Die Haftung muss den Umgang mit Schäden und Wertminderungen regeln: Zustand bei Übergabe (Kratzer, Gangwerte, Wasserdichtheit) wird im Protokoll dokumentiert, idealerweise mit Bildern und Referenz-/Seriennummer. Vereinbaren, ob der Kommissionär für leichte Fahrlässigkeit haftet, wie Reparaturen beauftragt werden dürfen und wer die Kosten trägt; ohne Freigabe sollte keine Revision oder Teiletausch stattfinden. Auch die Behandlung von Rückgaben des Käufers (Widerruf, Mängelrüge) gehört hinein: Wer entscheidet, ob nachgebessert wird, ob die Uhr zurückgenommen wird und wie die daraus entstehenden Kosten verteilt werden.

Zum Schluss sollten Abrechnung und Nachweise geregelt sein: schriftliche Schlussabrechnung mit Verkaufspreis, Provision, Einzelkosten, Zahlungsdatum und Kopie der Kaufrechnung; Auszahlung auf ein benanntes Konto.
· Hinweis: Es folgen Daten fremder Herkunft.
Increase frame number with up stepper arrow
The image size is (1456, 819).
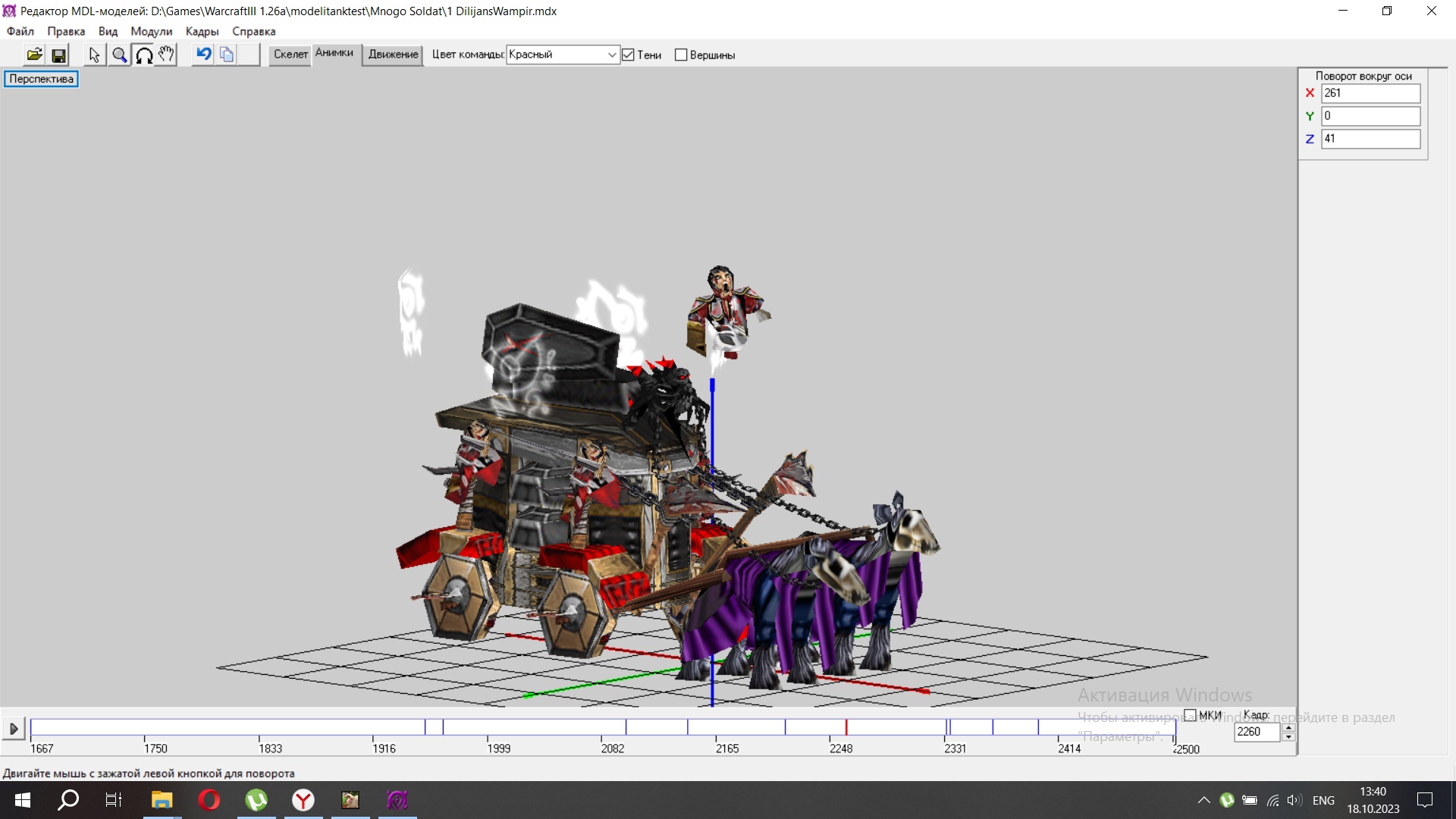[1288, 727]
Ergänzend helfen Klauseln zu Identitätsprüfung des Käufers, Geldwäsche-Checks, Datenschutz sowie ein Gerichtsstand bzw. anwendbares Recht, damit im Streitfall klare Zuständigkeiten bestehen.

Luxusuhren für die Kommission vorbereiten: Echtheitsprüfung, Zustandsprotokoll, Unterlagen und Preisstrategie

Vor der Abgabe auf Kommission steht die Echtheitsprüfung: Referenz- und Seriennummern werden mit Marke, Baujahr und Ausführung abgeglichen, Werknummern und Kalibermerkmale geprüft sowie Gehäuse, Zifferblatt, Zeiger, Krone und Schließe auf Originalität kontrolliert; bei Bedarf folgt ein Uhrmacher-Check mit Gangwerten und Dichtigkeitsstatus. Parallel entsteht ein Zustandsprotokoll mit Fotos (Front, Seite, Band, Schließe, Rehaut/Gravuren, Werk), dokumentierten Kratzern, Politurspuren, Stretch am Band, Austausch-Teilen, Servicehistorie und Zubehörzustand, damit spätere Rückfragen oder Reklamationen sauber belegbar sind.
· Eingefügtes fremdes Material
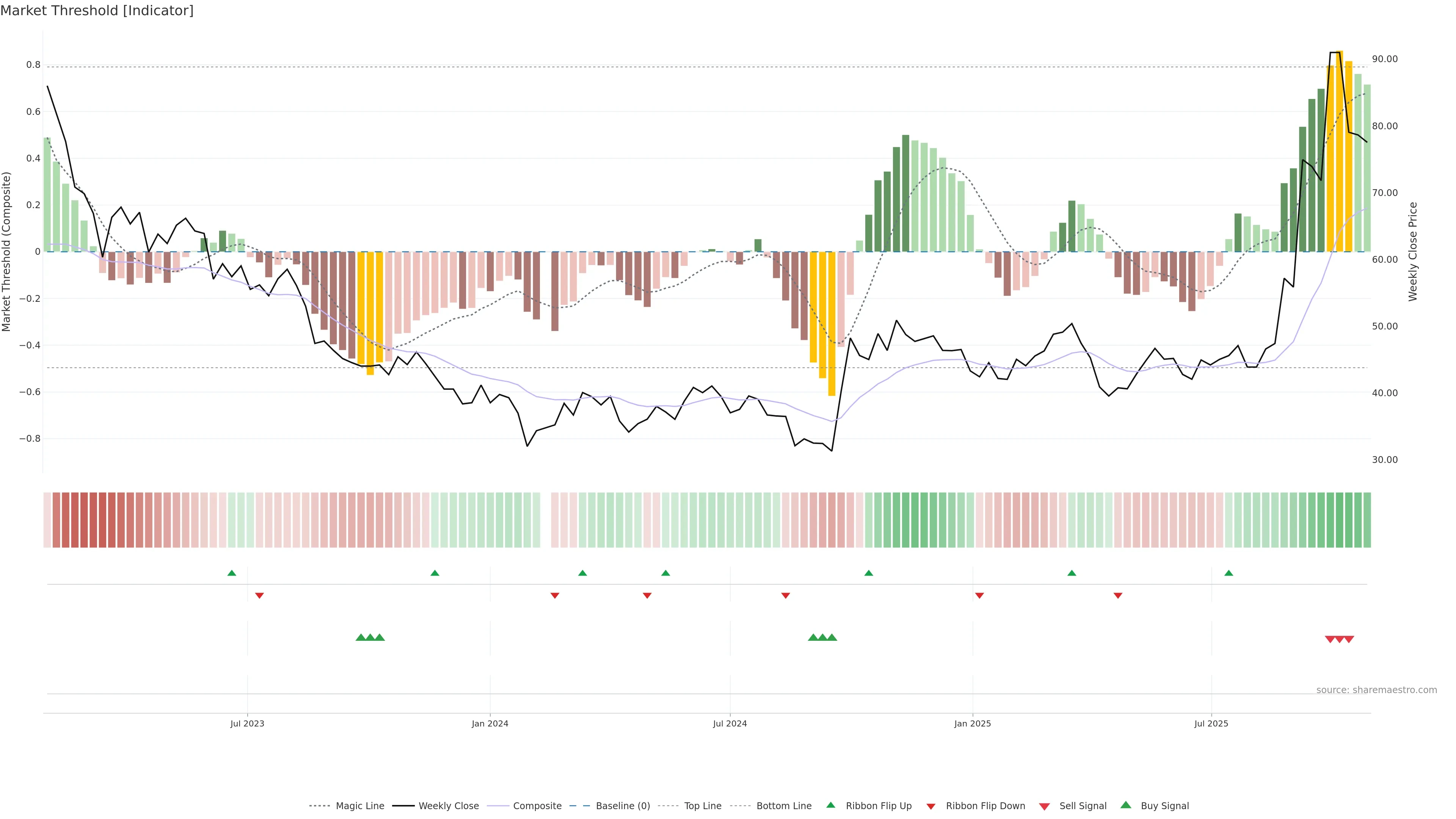
Task: Click the Sell Signal legend label
Action: click(1083, 806)
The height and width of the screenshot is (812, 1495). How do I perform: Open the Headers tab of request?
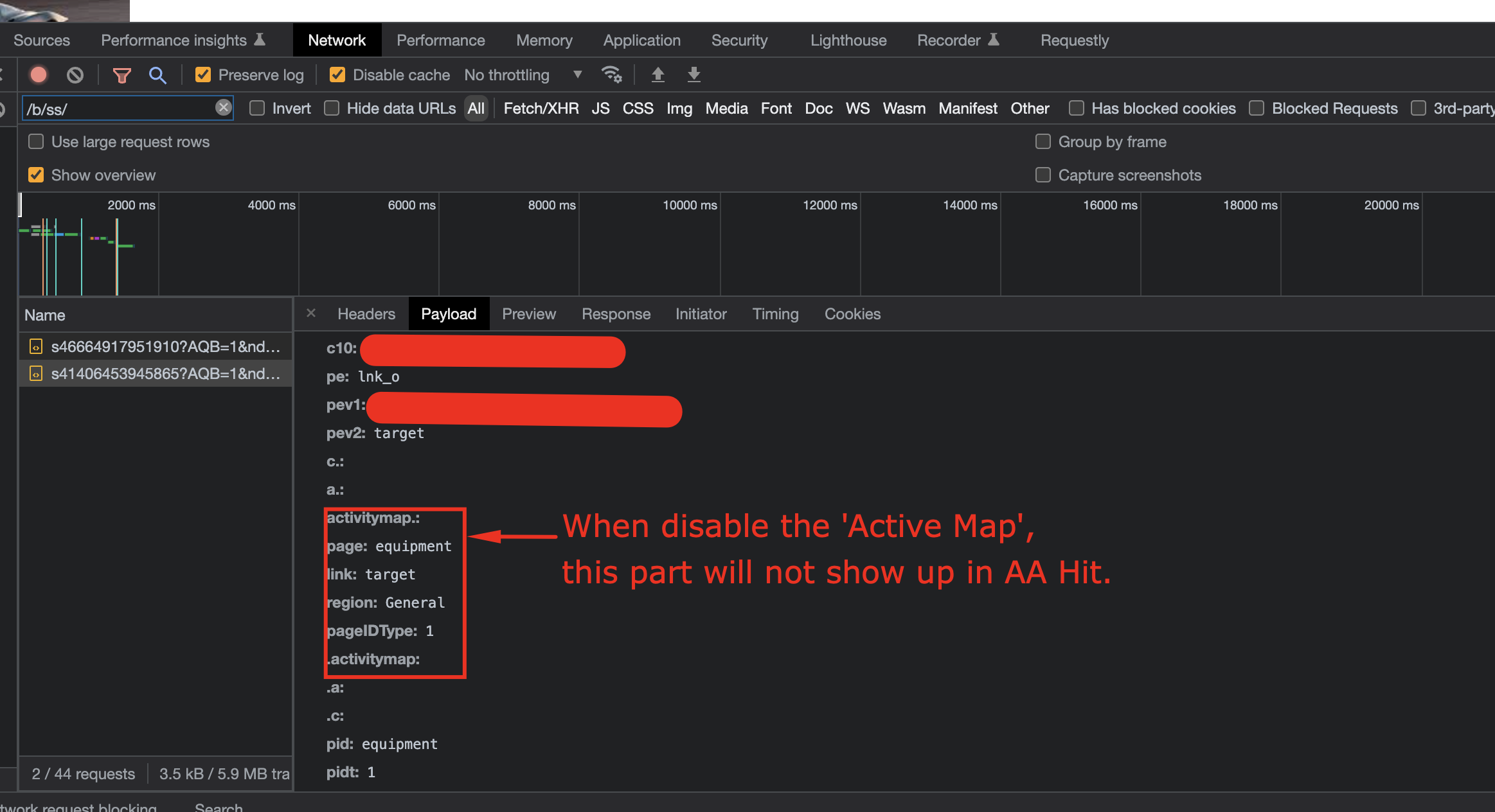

Unterlagen & Preisstrategie

Vollständige Unterlagen erhöhen die Nachfrage: Originalrechnung, Garantiekarte/Papiere, Box, Bedienungsanleitung, Servicebelege, Zusatzglieder, Hangtags sowie ein kurzer Herkunftsnachweis; fehlende Dokumente sollten vorab benannt und im Protokoll festgehalten werden. Für die Preisstrategie bieten sich ein realistischer Zielpreis, ein Mindestpreis und ein Zeitfenster an; berücksichtigt werden Marktpreise vergleichbarer Referenzen, Zustand, Set-Vollständigkeit, Servicebedarf, Kommissionssatz und gewünschte Auszahlungsgeschwindigkeit. Ein klarer Verhandlungsspielraum verhindert ungewollte Preisstürze, während eine frische Revision oder ein fachgerecht aufgearbeitetes Band nur dann eingeplant wird, wenn sich die Mehrkosten im erzielbaren Verkaufspreis abbilden lassen.